If you’ve been organizing events in tech over the last couple of decades, you’ve seen significant improvement in the way organizers think about inclusion.

There was the #CoCPledge movement that made it mainstream for our events to have Codes of Conduct (CoC), and increasingly we see events offering childcare, providing financial aid, and incorporating live captions.

It is my view that the work of evolving our collective practice is not done. While “con flu” and “con crud” have long been treated as acceptable and inevitable consequences of in-person events, they were never inevitable, and they always disproportionately harmed marginalized people.

The COVID-19 pandemic offers us an opportunity to do better, but we have to choose to seize that opportunity. Many are. Many more aren’t.

Why do we have Codes of Conduct?

We have Codes of Conduct because using the standard of what is legal and illegal is not good enough to build healthy, inclusive, and productive communities.

People come from wildly different backgrounds, and a Code of Conduct spells out what is and is not acceptable. It sets us up for collective success by being explicit, helping people be their best selves, and providing recourse when something goes wrong.

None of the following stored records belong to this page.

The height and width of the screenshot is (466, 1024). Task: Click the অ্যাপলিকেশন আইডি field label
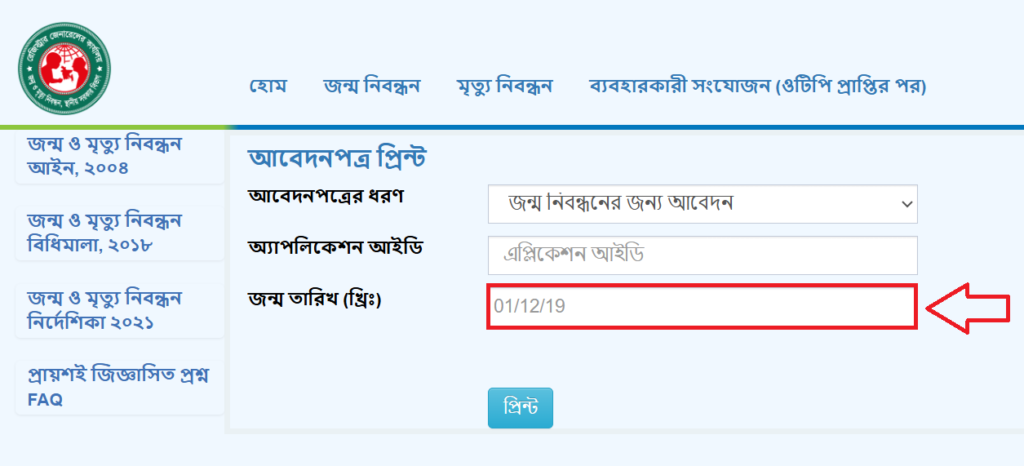point(336,248)
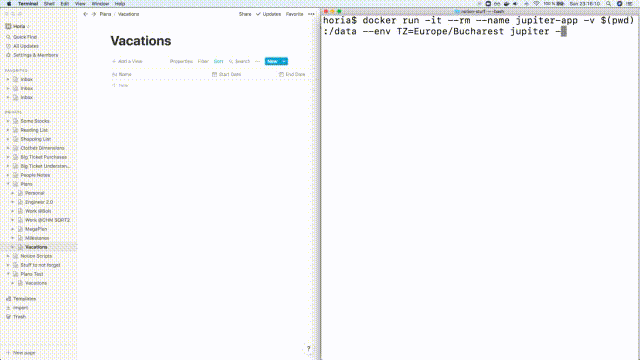Viewport: 640px width, 360px height.
Task: Click the Templates icon in sidebar
Action: click(8, 299)
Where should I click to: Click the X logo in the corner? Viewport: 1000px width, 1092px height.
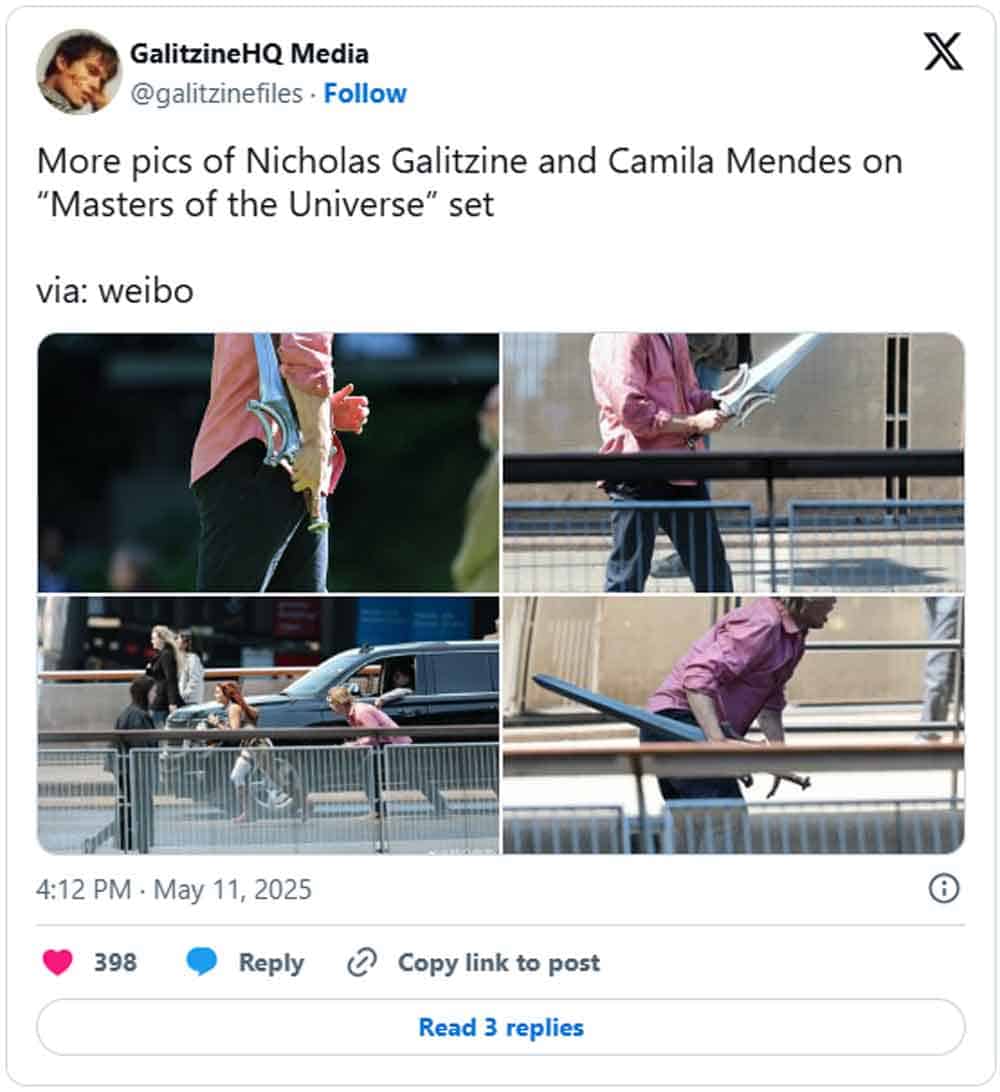pos(943,51)
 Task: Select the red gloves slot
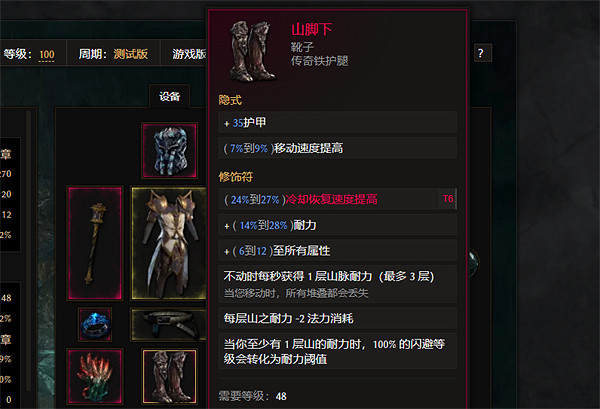(95, 376)
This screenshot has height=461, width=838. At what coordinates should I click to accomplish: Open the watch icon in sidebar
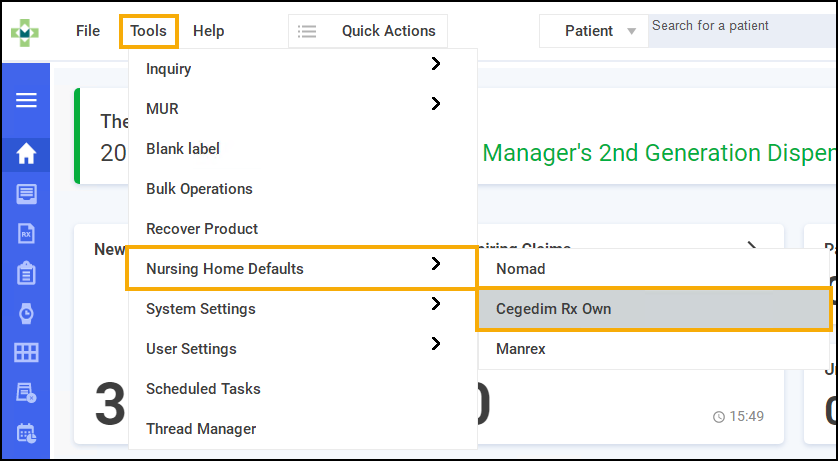coord(26,313)
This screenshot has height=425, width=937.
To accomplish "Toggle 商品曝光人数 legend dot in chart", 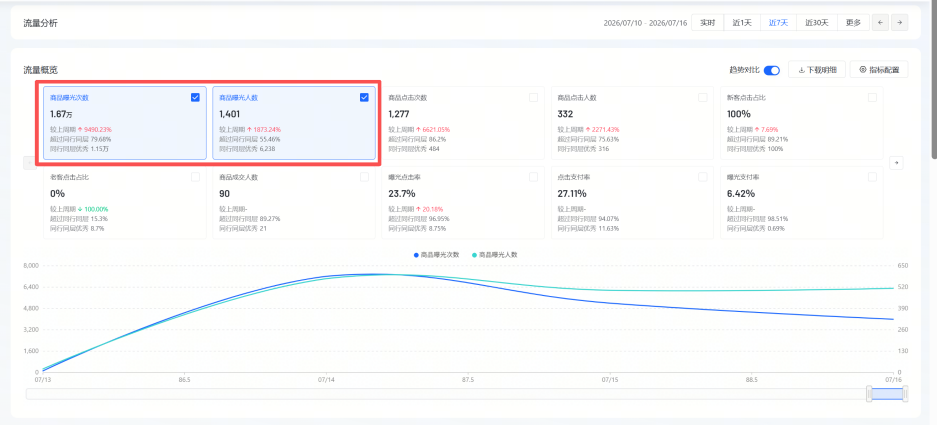I will (475, 255).
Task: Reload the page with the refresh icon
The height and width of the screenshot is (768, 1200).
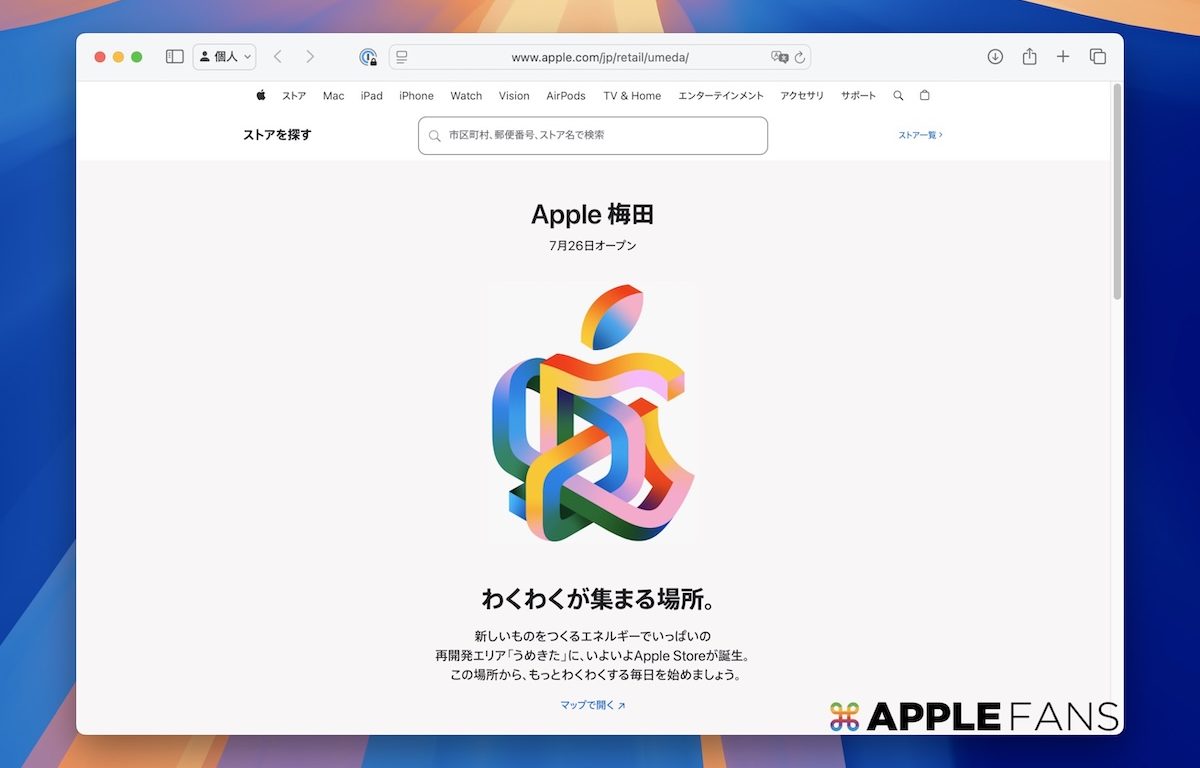Action: coord(800,58)
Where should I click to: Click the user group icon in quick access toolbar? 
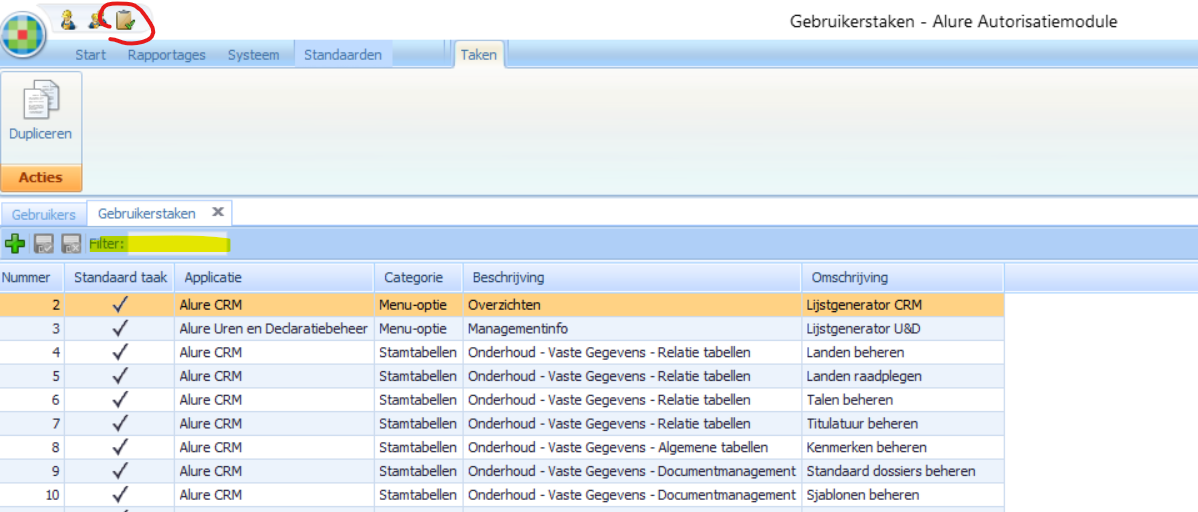click(x=97, y=19)
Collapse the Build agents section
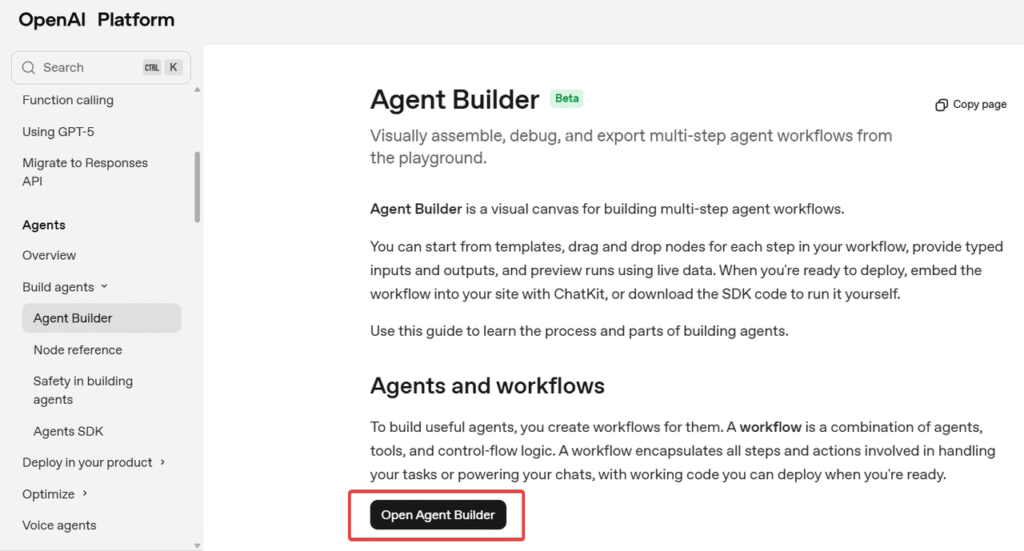 (104, 287)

And as controversial as CoC’s were with reactionaries, they’ve been around a long time and rarely did they cause a fuss. Your local shopping center probably has a CoC.

Ultimately, CoC’s have made our discussions and collaborations less toxic, and have improved diversity and representation.

Today, all but the most fringe events have a Code of Conduct.

The rapid rise and fall of Health and Safety policies

The COVID-19 pandemic brought new challenges for event organizers. After a year or two of canceled events and hurried attempts to swap to online events, we slowly began convening in-person events again. Often cautiously, and within new frameworks given to us by our local public health authorities.

These additional requirements were folded into new policies, and often linked to the enforcement mechanisms already established for the Code of Conduct. The names varied, but broadly these have been described as Health and Safety policies.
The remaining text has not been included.